● Texte proposé:
◇ ◇ ◇ ◇ ◇

Il a fallu sûrement des mois de propagande intensive pour qu’ils soient convaincus qu’ils sont les plus forts et les plus aptes à terrasser la Bête infernale!

Et voilà-t-il pas que c’est par altruisme qu’ils livrent ce combat. Ce n’est pas pour eux qu’ils se battent. Non, c’est pour la région. Et c’est pour les générations futures. Ce n’est surtout pas, au grand jamais, pour collecter plus de cotisations syndicales. Voyons donc!

Écoutez-les.

Un syndiqué : « C’est pour la région et les générations futures que l’on se bat. Ça va être une bataille épique. Ça prendra le temps que ça prendra…». J’ai bien peur qu’il va trouver le temps long …bien avant l’entreprise.

Un leader syndicale : « On se bat pas pour une augmentation de salaire, on se bat pour la région. On est prêt et on est capable d’aller jusqu’au bout du conflit».  Ce jusqu’auboutisme est typique des débuts de conflit de travail. Six mois plus tard, on fanfaronne un peu moins.

Ce discours syndical est bien connu. Il consiste à s’efforcer de convaincre la population que c’est pour elle que l’on a déclenché la guerre. Il consiste aussi à arracher des larmes aux citoyens en leur révélant qu’ils se battent pour leurs enfants.

C’est là un disque bien usé. Je me souviens qu’en 1972 (j’étais gréviste alors) le prêche syndical consistait à dire que si on réclamait des augmentations de salaire substantielles, ce n’était pas vraiment pour nous, mais pour les pauvres salariés du privé. En vertu du principe étrange qu’une hausse des salaires dans le secteur public allait migrer par osmose vers le privé. Le pire, c’est qu’on y croyait!

Moi, je vous le dis tout net, cet altruisme, cet oubli de soi autoproclamé, cet esprit de sacrifice dans l’intérêt de la « veuve et de l’orphelin », tout ce prêchi-prêcha syndical me laisse totalement froid.

C’est de la bouillie pour les chats! C’est une homélie larmoyante qui ne sert qu’à masquer des intérêts bassement corporatistes : moins de sous-traitance égale plus de syndiqués et davantage de cotisations syndicales. Un point, c’est tout!

C’est sûr que présenté de cette façon, ce n’est pas très inspirant pour les fantassins qui vont au front. Alors, on a recours à l’artifice du «combat héroïque» …pour les autres! Pour la région toute entière! Pour les générations suivantes! Je suis sidéré de voir qu’une si vieille astuce «pogne» encore!

◇ ◇ ◇ ◇ ◇

● Consigne: Relevez chacun des passages que le texte sur le discours syndical met entre guillemets.

● Données fournies:
◇ ◇ ◇ ◇ ◇

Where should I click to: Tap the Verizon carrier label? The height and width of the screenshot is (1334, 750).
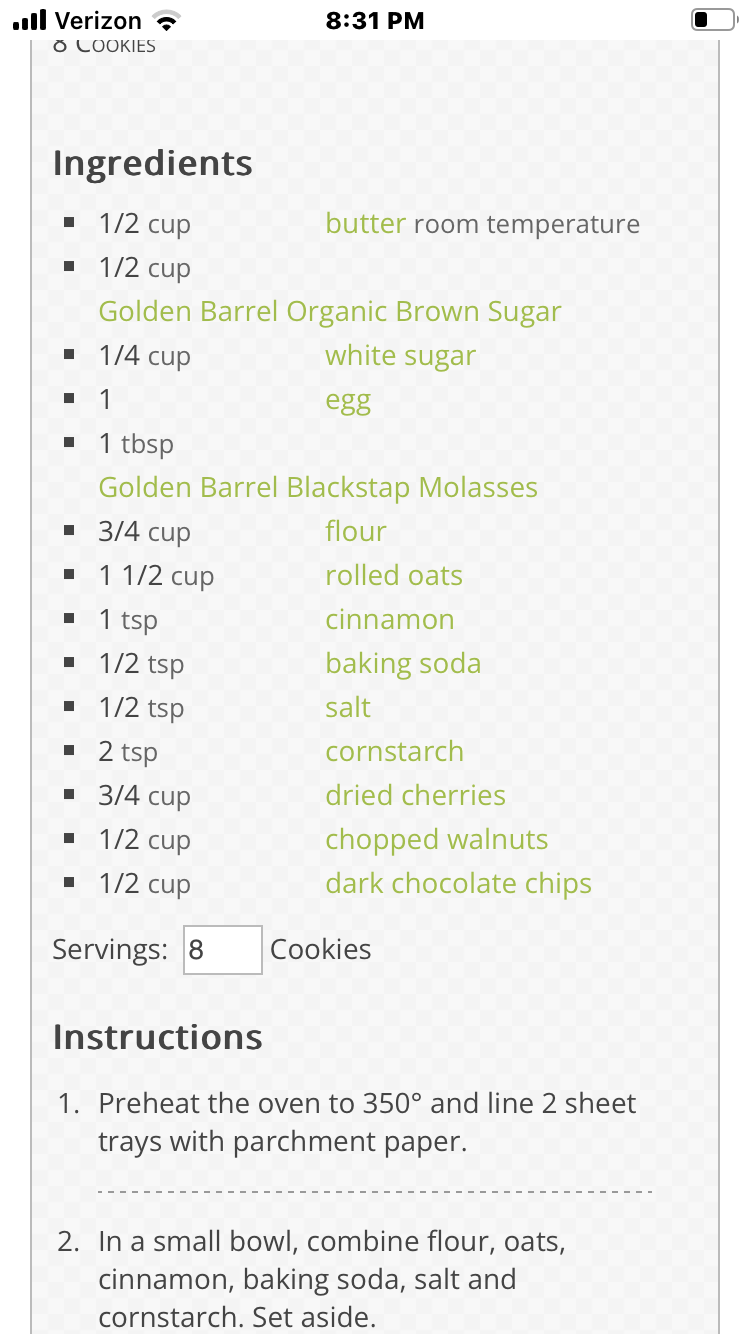[x=98, y=20]
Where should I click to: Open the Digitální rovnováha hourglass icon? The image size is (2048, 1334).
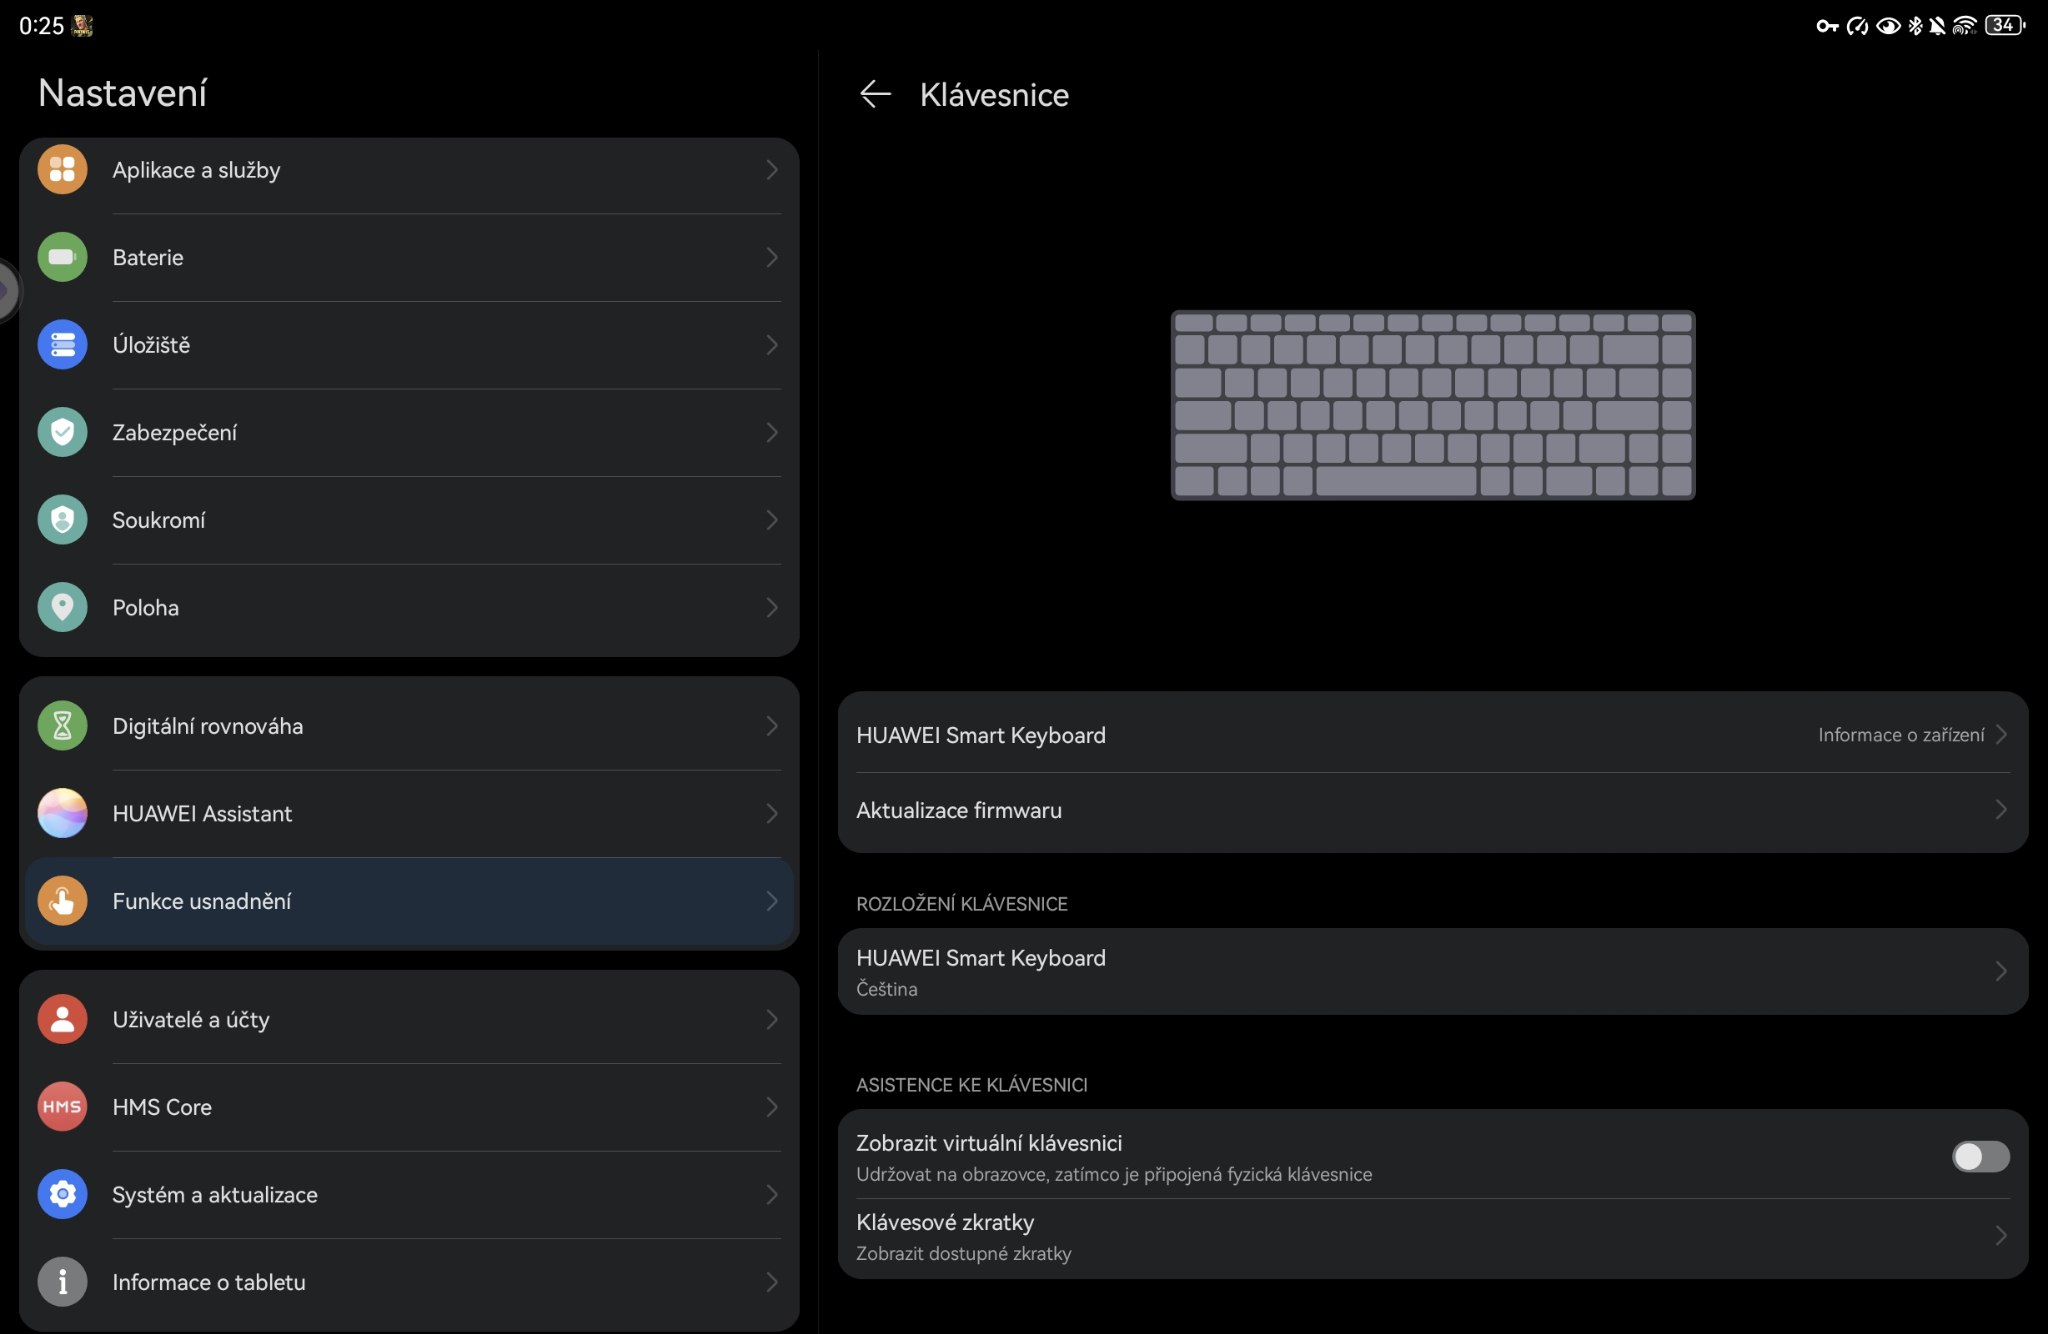[x=62, y=726]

◇ ◇ ◇ ◇ ◇

● Corrigé rédigé:
- « C’est pour la région et les générations futures que l’on se bat. Ça va être une bataille épique. Ça prendra le temps que ça prendra… »
- « On se bat pas pour une augmentation de salaire, on se bat pour la région. On est prêt et on est capable d’aller jusqu’au bout du conflit »
- « veuve et de l’orphelin »
- « combat héroïque »
- « pogne »